Several years ago Amazon actually published the search volumes used by retail consumers when looking for products. This was very useful information when researching keywords to use for listing or campaign optimization. However Amazon no longer publishes such data, and only publishes the relative search term ranks in each marketplace, and within each department, and then only making such data available to vendors or those sellers with Brand Registry status.
Merchant AI needed search volume information for campaign critiques because we frequently find poor keyword choices when benchmarking advertising agency performance. WIthout decent Amazon keyword volume estimates, campaign designers may not generate the target ad impression volumes, and perhaps completely miss the most cost effective keywords for their products.
Additionally we also wanted a solid measure of search volumes to derive search-weighted share of shelf metrics for competitive analysis e.g. brand performance.
In the absence of the absolute numbers for Amazon search, many users and services have reverted to using Google Keyword Planner which published keyword volumes monthly. So how does it compare?
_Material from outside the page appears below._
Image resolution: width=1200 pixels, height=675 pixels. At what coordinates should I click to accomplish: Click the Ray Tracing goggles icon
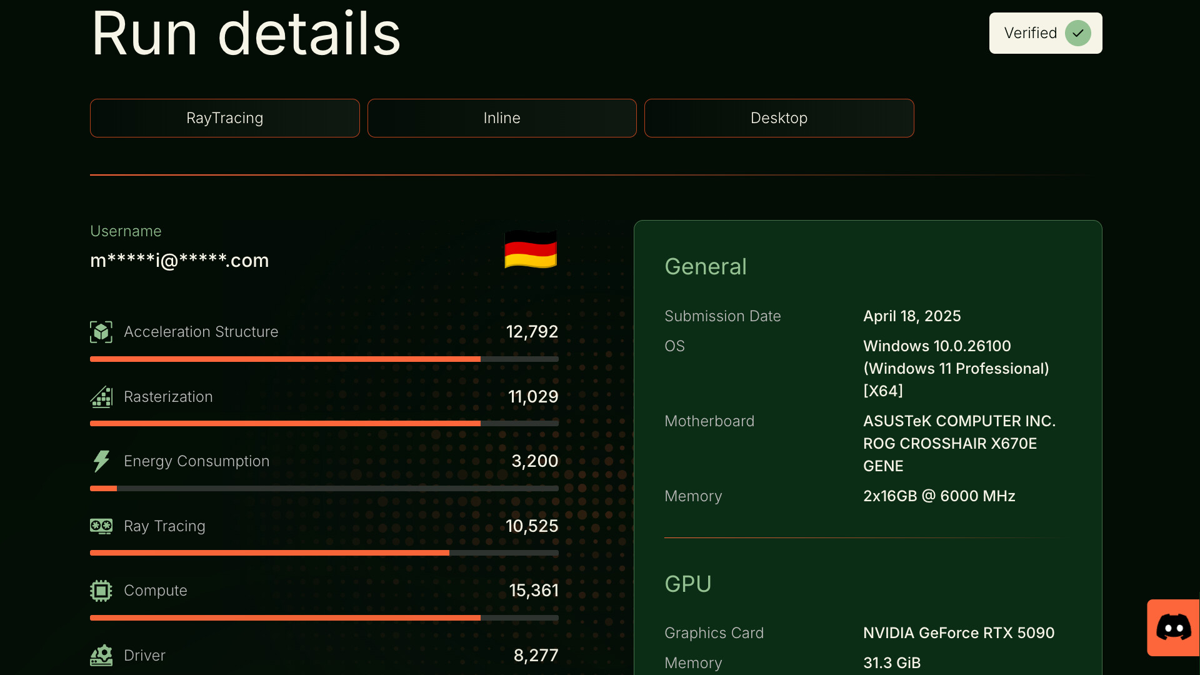click(101, 526)

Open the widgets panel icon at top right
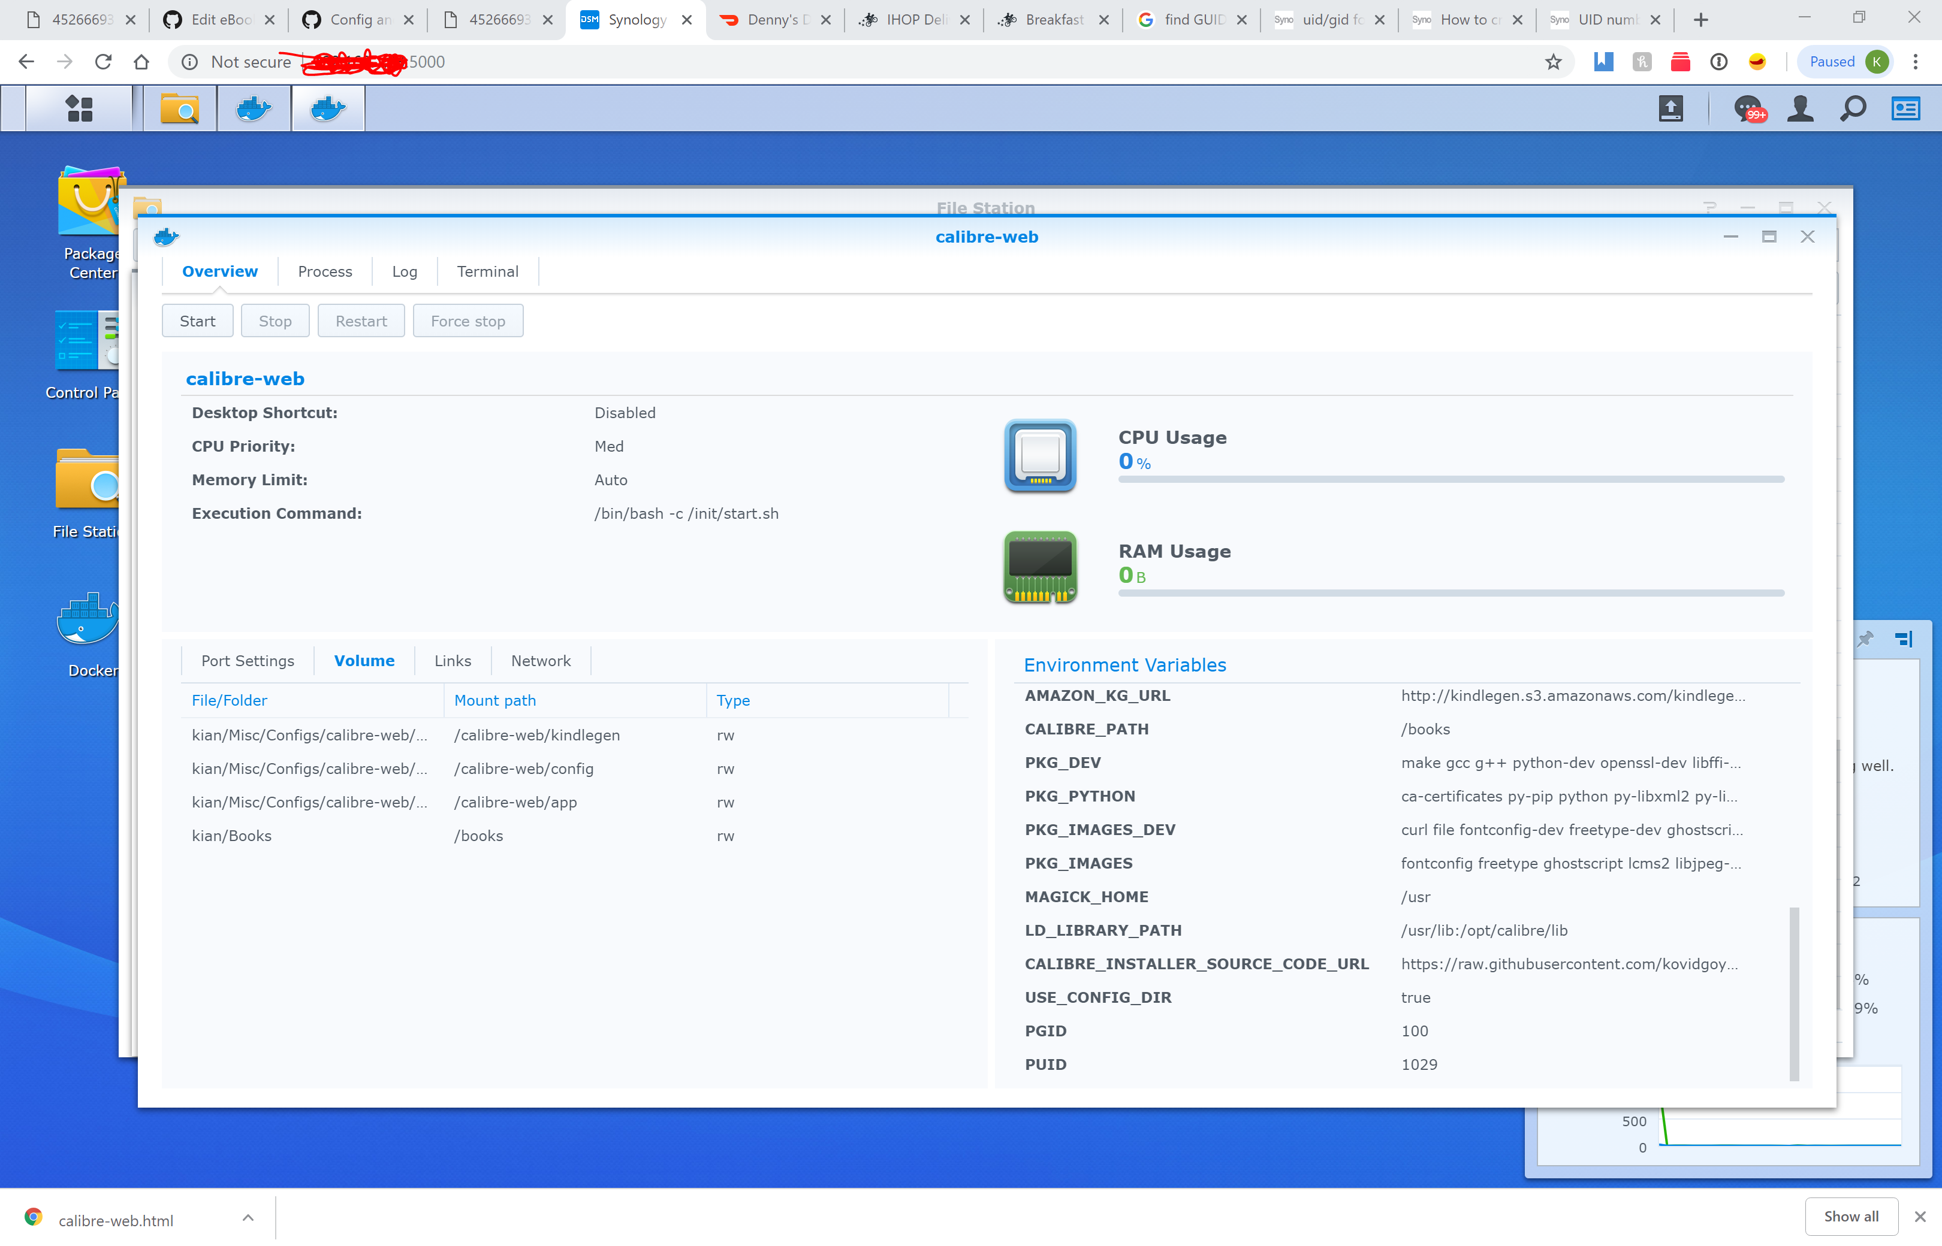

In a word -- poorly -- as a substitute for on-Amazon volumes. Here's a plot of Amazon rank against select generic keywords (i.e. unbranded) drawn from consumer electronics categories in the UK for Dec. 2022.
Intuitively you'd expect to see some form of exponentially declining curve starting in the top left and headed to zero in the bottom right. After all, Amazon is the definitive source of their ranking data.
Evidently the correlation is pretty poor. Some Google KW volumes are next to nothing, while others are many multiples of where a best fit line might lie.
So what? Evidently people search differently on-Amazon vs. off-Amazon. When using keyword volume estimates, you need the right source for the job. For AMS campaigns on-Amazon, use the Search Term report that is only available now via API download. For off-Amazon DSP campaigns, then Google KW planner is better placed.
Our research of about 10 commercially available products suggests at least 7/10 purport to give Amazon search volumes based on Google data. Feel free to do your own due diligence.